Japanese and South Korean markets were shaken in Asian trading on Wednesday after US President Donald Trump vowed to meet North Korean threats with “fire and fury like the world has never seen” and Pyongyang said its leader Kim Jong Un was considering a strike on the US Pacific territory of Guam.
Stocks in Tokyo and Seoul were lower. Japan’s broad Topix index dropped as much as 1.4 per cent, with losses across all sectors. Information technology, industrials and telecoms stocks were among the worst performers. South Korean equities were also faring badly, and Seoul’s Kospi index fell as much as 1 per cent.

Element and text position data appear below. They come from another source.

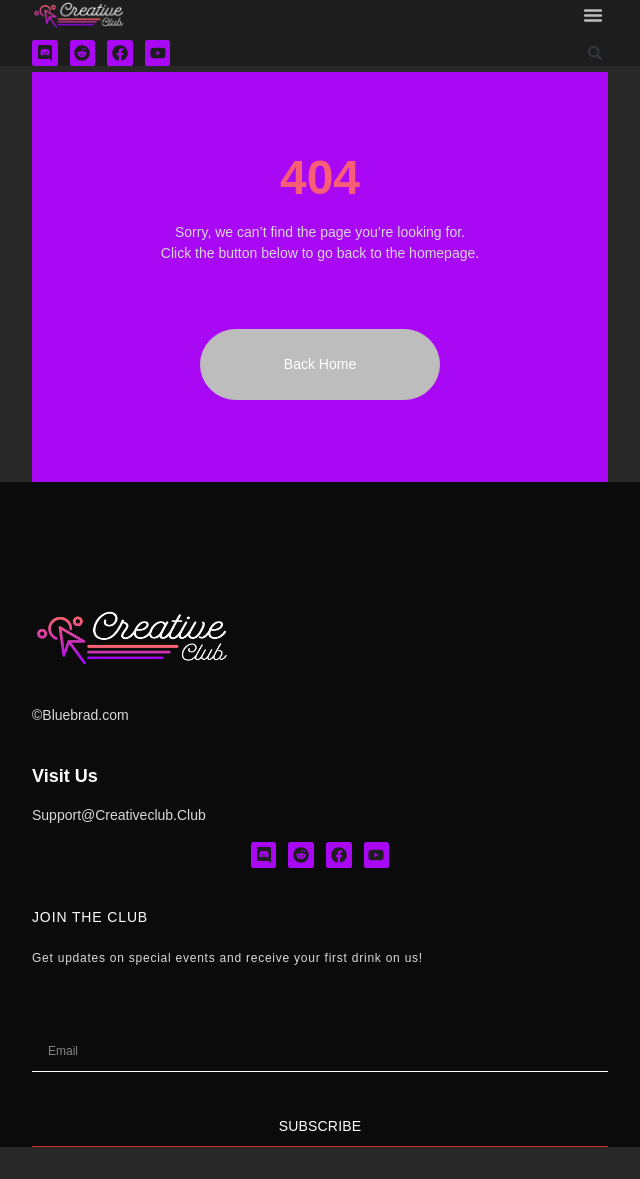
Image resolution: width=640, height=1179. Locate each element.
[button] (593, 15)
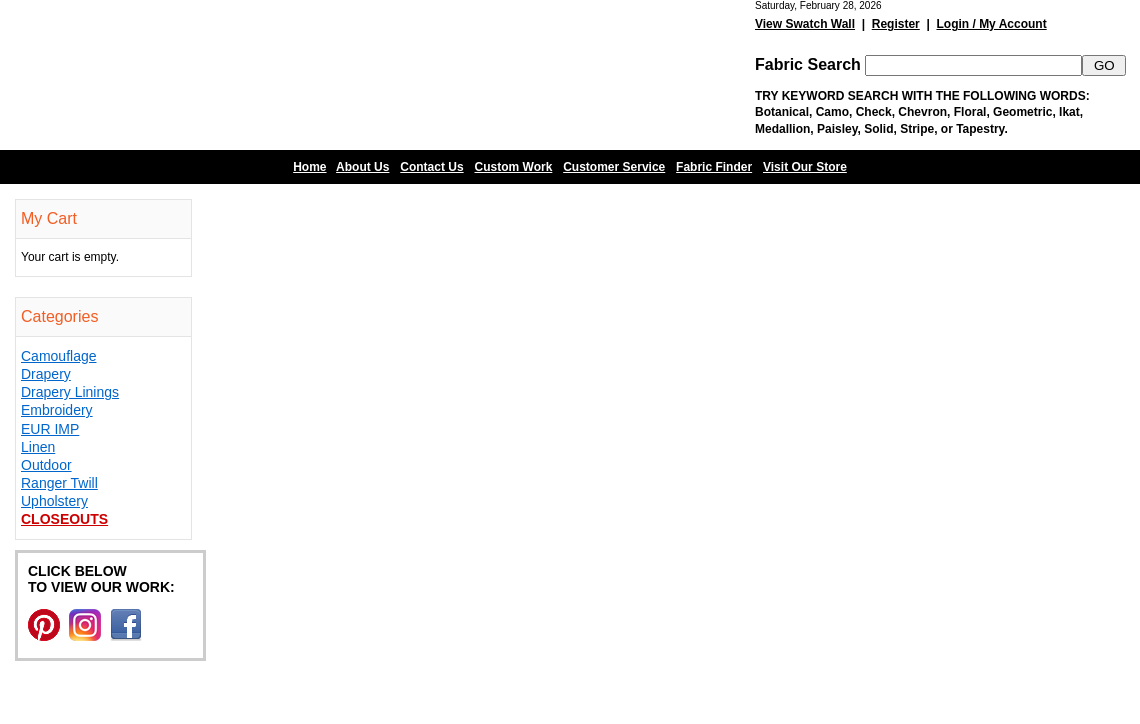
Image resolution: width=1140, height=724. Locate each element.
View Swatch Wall (805, 24)
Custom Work (514, 167)
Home (309, 167)
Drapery (46, 374)
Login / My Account (991, 24)
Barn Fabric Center (200, 75)
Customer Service (614, 167)
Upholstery (54, 501)
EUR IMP (50, 429)
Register (896, 24)
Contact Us (431, 167)
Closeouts (64, 519)
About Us (362, 167)
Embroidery (57, 410)
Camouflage (59, 356)
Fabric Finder (714, 167)
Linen (38, 447)
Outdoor (46, 465)
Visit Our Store (805, 167)
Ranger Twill (59, 483)
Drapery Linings (70, 392)
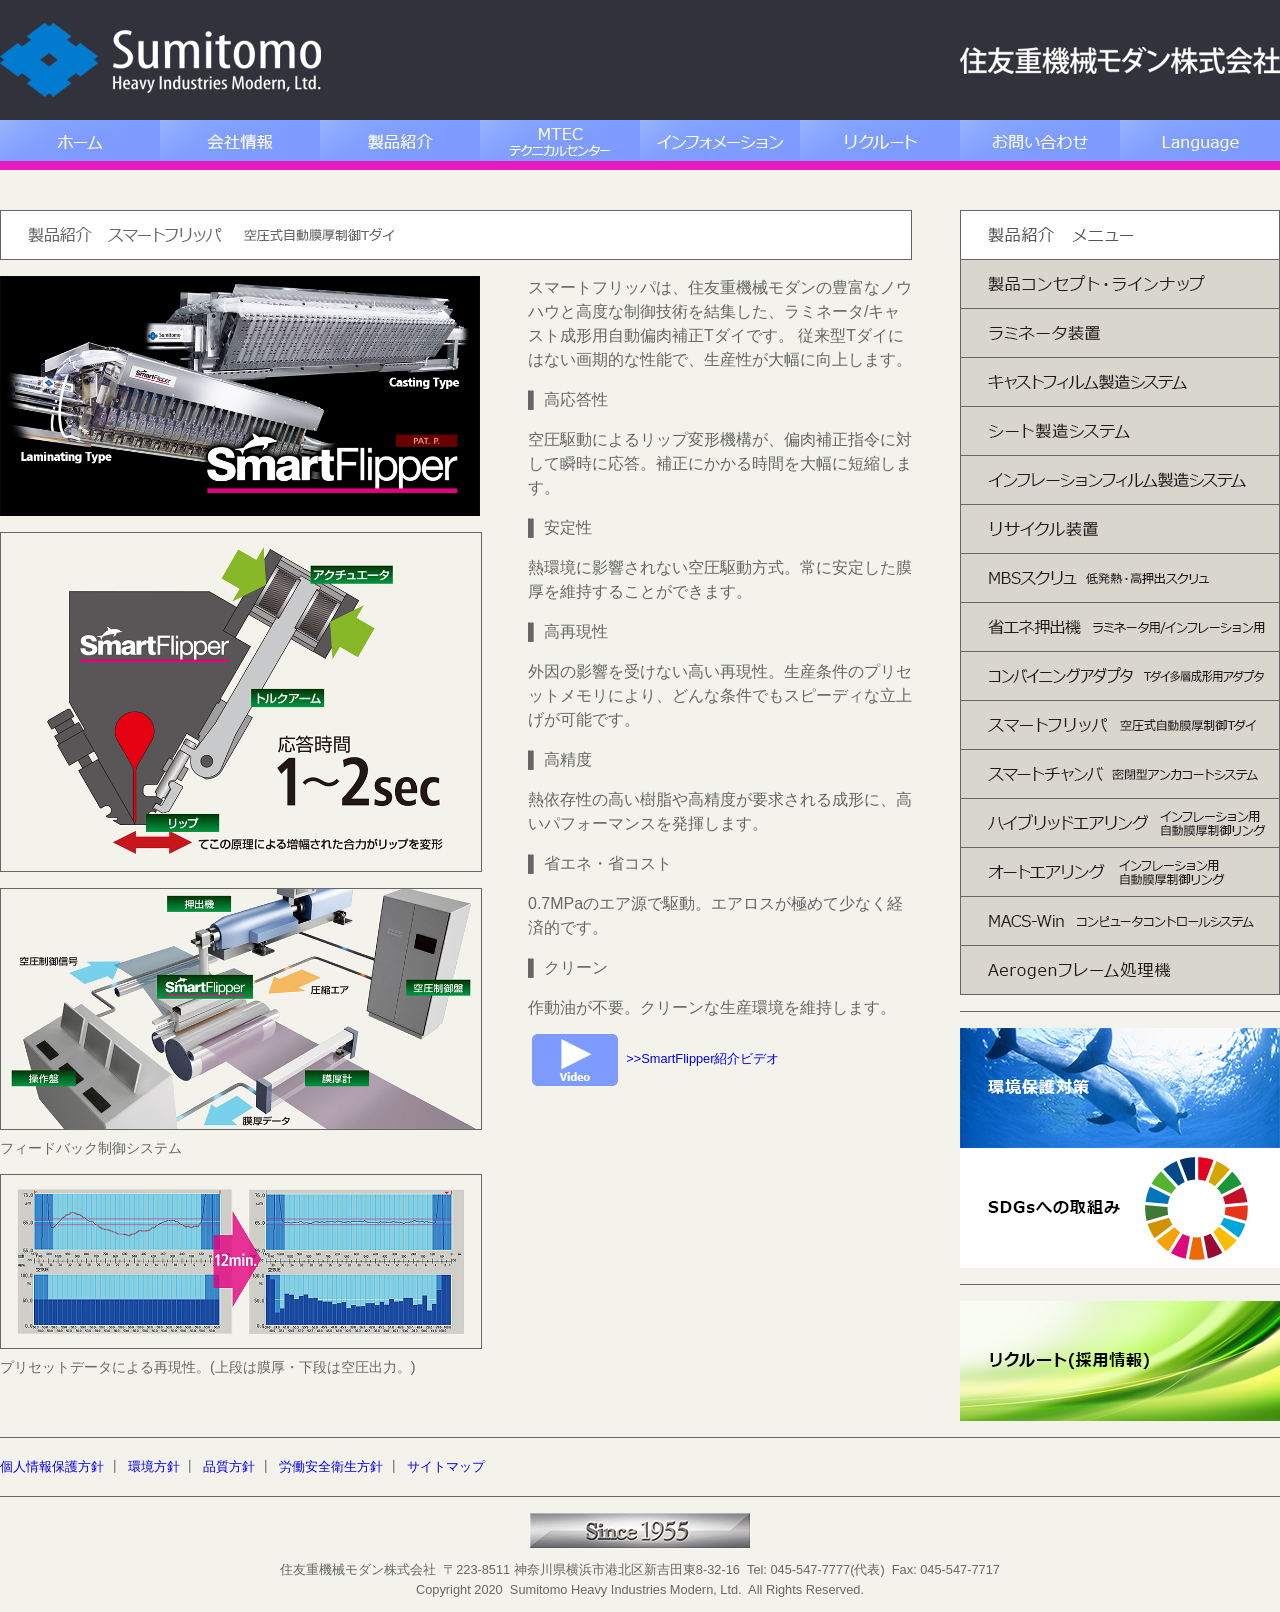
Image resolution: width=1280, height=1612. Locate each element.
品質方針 (229, 1466)
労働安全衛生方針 (331, 1466)
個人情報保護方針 (52, 1466)
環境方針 (154, 1466)
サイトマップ (446, 1466)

Safe havens such as the yen rallied, meanwhile, with the Japanese currency gaining as much as half a per cent on the dollar to ¥109.82, where it continued to hover below the ¥110 mark for the first time since Friday.

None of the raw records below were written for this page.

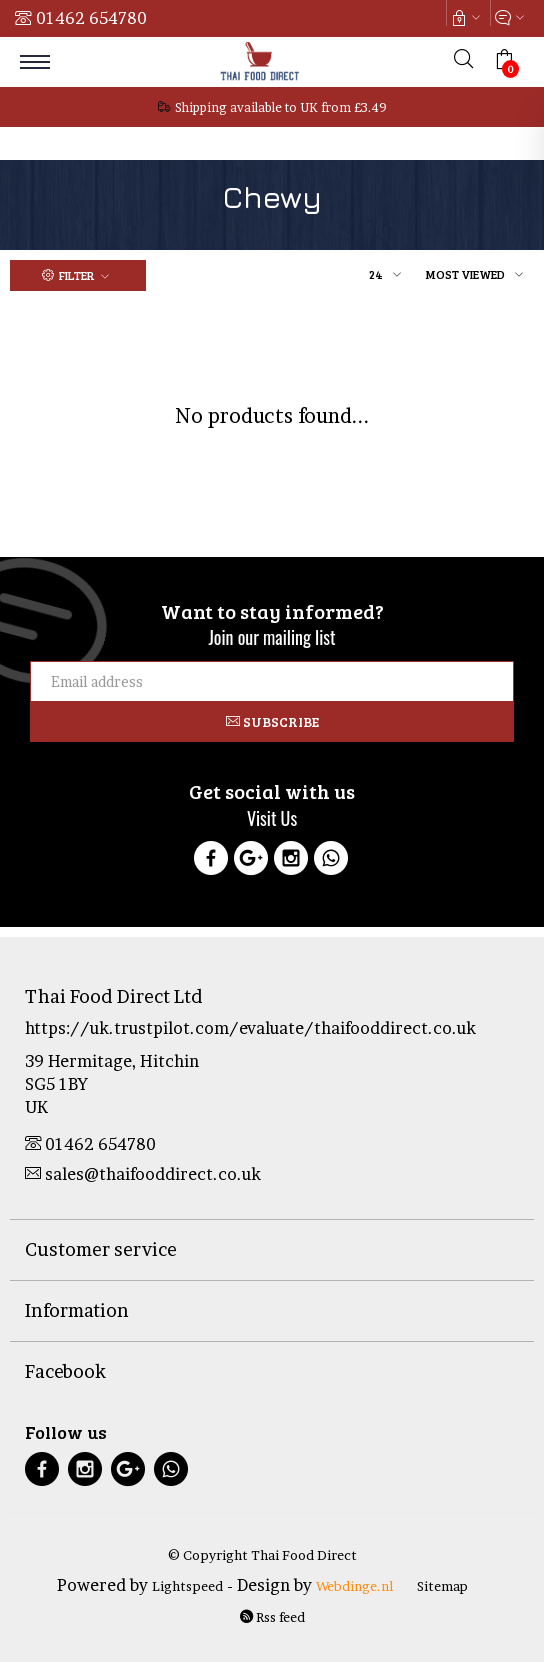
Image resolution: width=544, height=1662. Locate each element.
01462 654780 (91, 18)
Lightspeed (187, 1586)
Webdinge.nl (354, 1586)
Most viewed (465, 274)
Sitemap (442, 1586)
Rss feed (272, 1617)
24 (376, 274)
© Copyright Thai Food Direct (262, 1555)
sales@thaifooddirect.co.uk (143, 1174)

Sovereign bonds were mostly gaining amid the moves. Yield, which moves inversely to price, on 10-year US Treasuries was down 1 basis point at 2.248 per cent. That on the equivalent Japanese note was down 1bp at 0.053 per cent.

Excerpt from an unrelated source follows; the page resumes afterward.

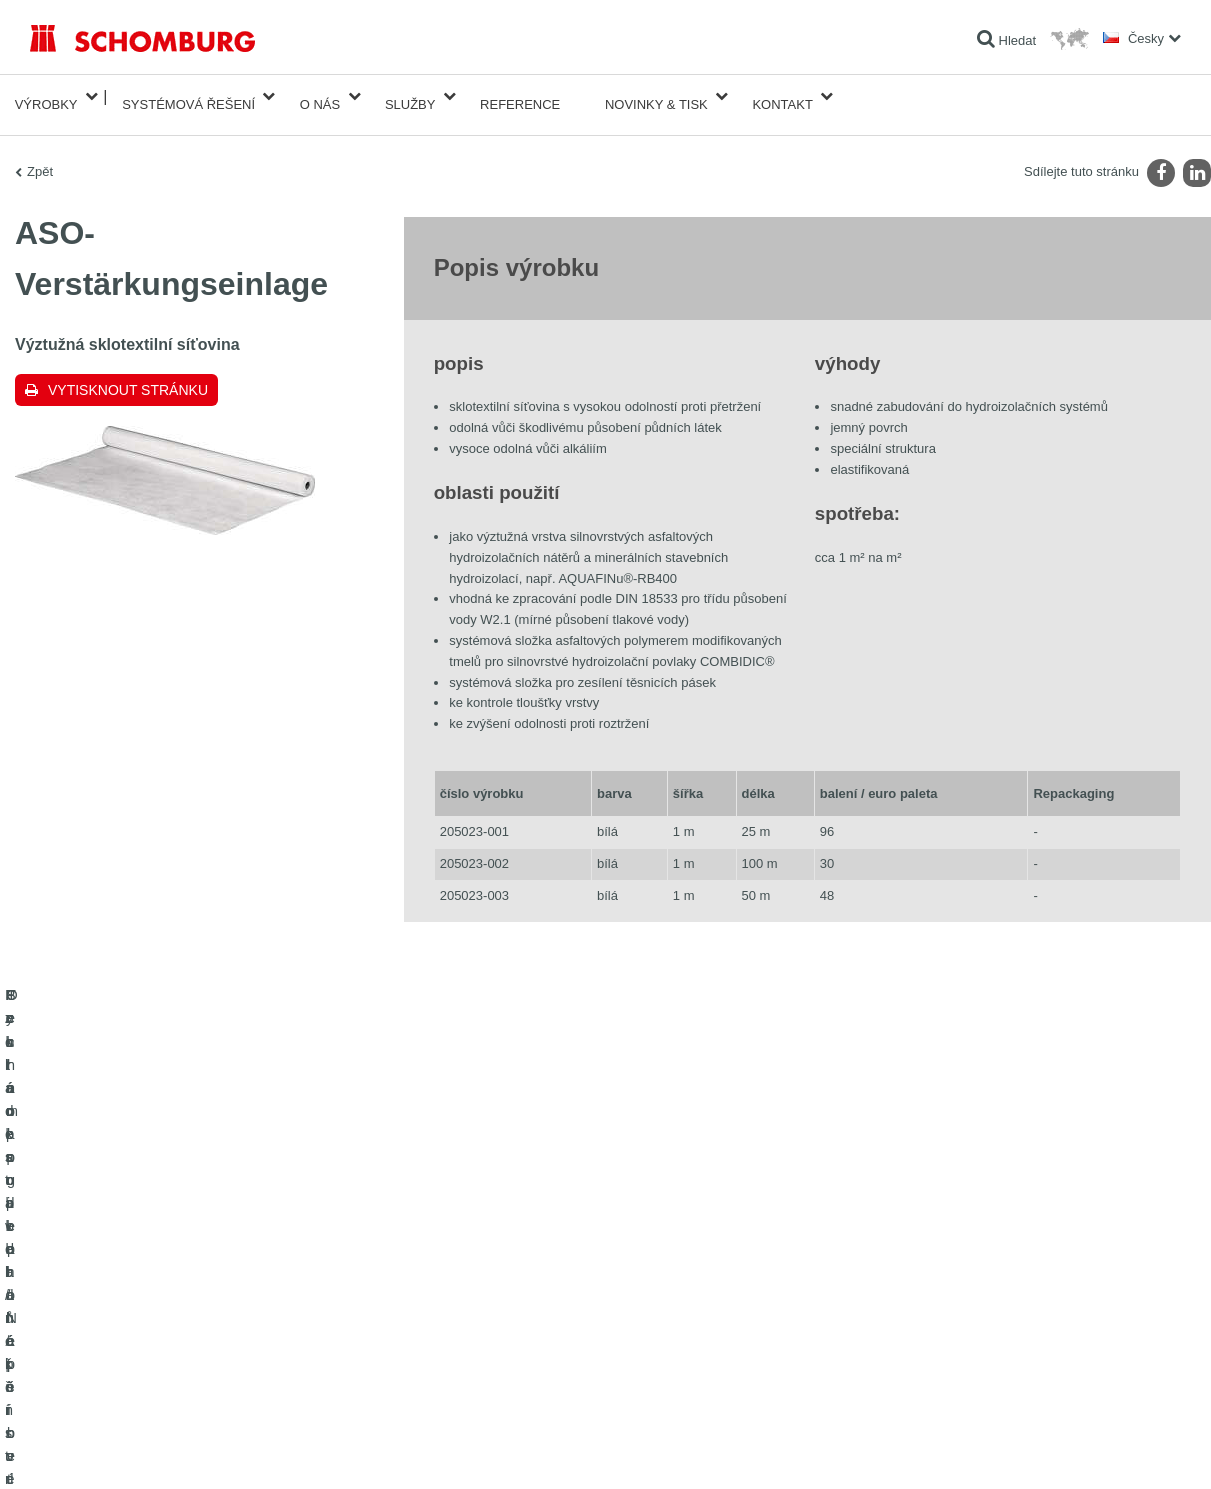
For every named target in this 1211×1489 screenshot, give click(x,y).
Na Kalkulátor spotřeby (484, 1255)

The 10-year South Korean government bond saw yield rise 3bp to 2.321 per cent, however, as the won shed 0.9 per cent against the greenback to Won1,134.63 per dollar, near a four-week low.
Gold was benefiting from investor unease in the region, up 0.3 per cent at $1,264.94 per ounce.
Oil was also faring badly in the Asia morning session as Brent crude, the global benchmark, sank 0.5 per cent and back below the $52 mark to $51.87 a barrel. West Texas Intermediate, the US marker, was down 0.4 per cent at $48.96.
Wall Street also closed lower on Tuesday, with stocks reversing gains following Mr Trump’s remarks.